Zane blocked with his Chains. A handful still got through.

Ice meteors collided; ion lightning seared; meteors exploded, disintegrating all over him.

And barely left a mark.

He felt them like insect stings. All they did was annoy him. But it was a good kind of annoyance. The kind that made him want to come right back and pay them back in kind. That made him grin.

He took out his hammers this time. Two Red Giant Smashes crushed right through that opening cluster of Monsters, crushed right through their realities—he felt them collapse like tin cans.

His hammer crushed a heavily armored dwarf-charger—squashing it flat with nuclear force—and kept on going, thudding straight into a shield the size of a hill, a shield dense with gravity laws—

It still couldn’t stop his explosiveness. His hammer smashed the skeleton beneath.

He roared—and kept up that smash.

That hammer just kept on going. Laying out Monster after Monster after Monster—a domino of crushed True God skeletons that just wouldn’t stop falling.

A furious dark red had lit up all that black and white, had introduced a fearsome color into the world. Even as war red painted his own body, bursting from his heart.

He whirled around and swept out another hammer.

In less than ten seconds, it was over.

Level up!

Essence Level 572 -> 573

He was a little disappointed. He was breathing hard, but not heavily—they were tankier than normal peak True Gods, sure. They still couldn’t stand up to him.

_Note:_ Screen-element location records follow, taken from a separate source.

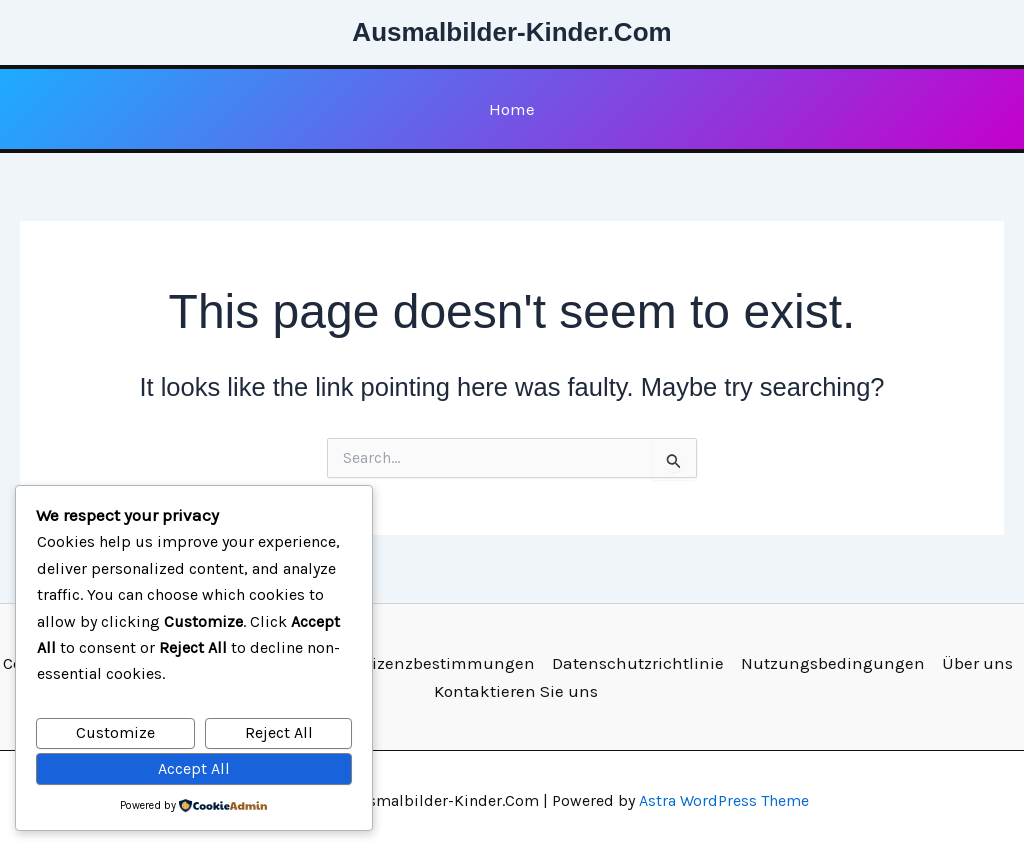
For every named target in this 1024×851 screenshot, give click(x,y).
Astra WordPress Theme (724, 800)
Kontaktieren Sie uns (516, 691)
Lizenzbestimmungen (449, 663)
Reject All (279, 732)
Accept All (194, 768)
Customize (115, 732)
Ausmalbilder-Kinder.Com (511, 32)
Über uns (977, 663)
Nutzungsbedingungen (833, 663)
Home (512, 109)
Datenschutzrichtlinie (638, 663)
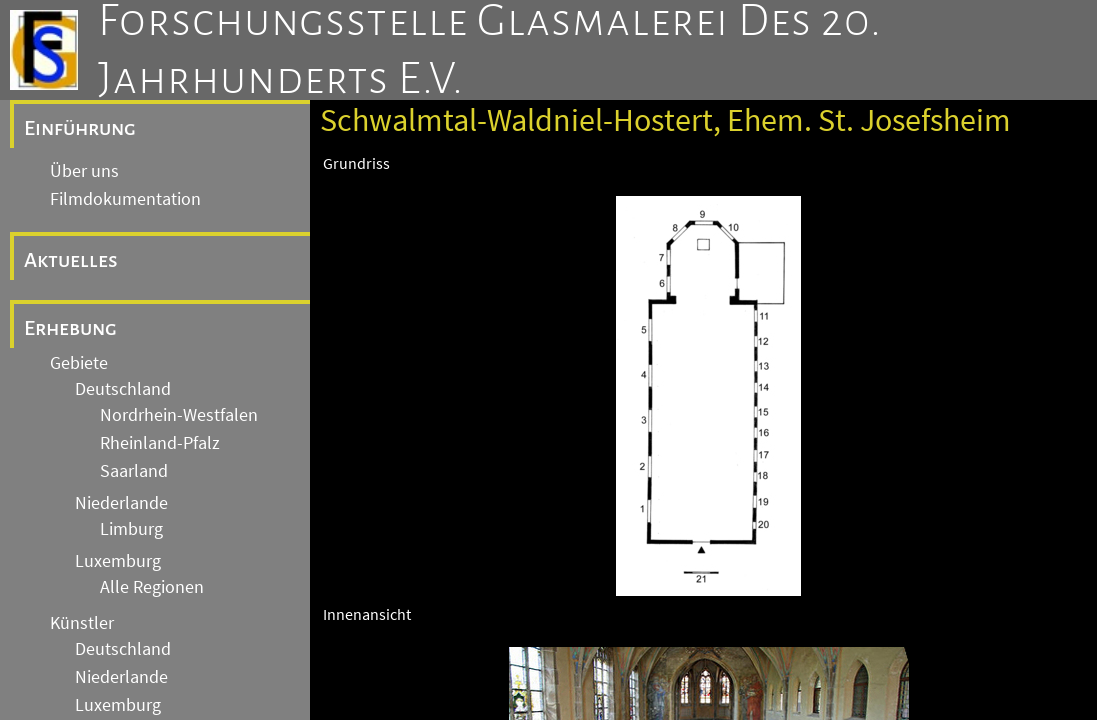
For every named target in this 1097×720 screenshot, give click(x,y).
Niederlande (121, 503)
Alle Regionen (152, 587)
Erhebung (70, 328)
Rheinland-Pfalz (160, 443)
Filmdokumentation (125, 199)
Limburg (131, 529)
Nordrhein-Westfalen (179, 415)
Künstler (82, 623)
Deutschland (123, 389)
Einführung (80, 128)
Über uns (84, 171)
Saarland (134, 471)
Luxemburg (118, 561)
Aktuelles (71, 260)
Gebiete (79, 363)
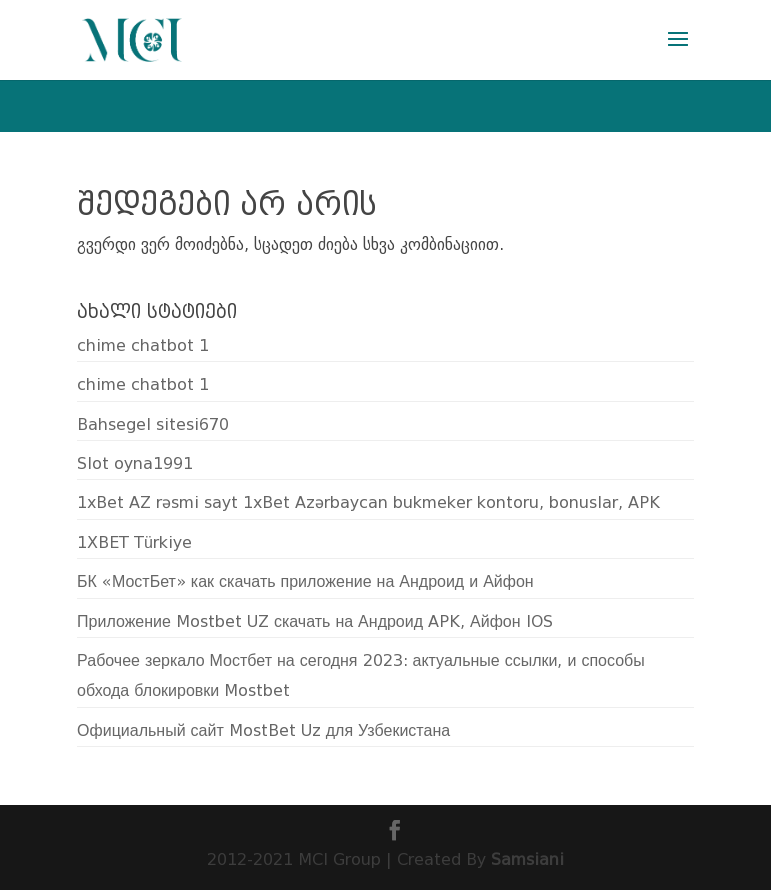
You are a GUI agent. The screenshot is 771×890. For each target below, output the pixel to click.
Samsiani (527, 859)
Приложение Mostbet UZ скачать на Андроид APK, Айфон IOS (314, 621)
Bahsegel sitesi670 (153, 424)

The Sage saw his expression. “We’re not done yet, lad!” He pointed down the road…

A storm was gathering there in the dark.

Things were rising in those abandoned castles—stirring in the forges, now that the sounds of battle had rung out… tens of souls—but in seconds, it’d gone to hundreds… thousands?

“You keep on going—take it straight to ‘em, you hear? That’s a straight shot right down the middle—you gun that thing, and you don’t let anything stop you!”

Zane didn’t need any more encouragement.

He roared—and charged straight down.

Even as the walls burst open, high above—and Monsters rained down all over him.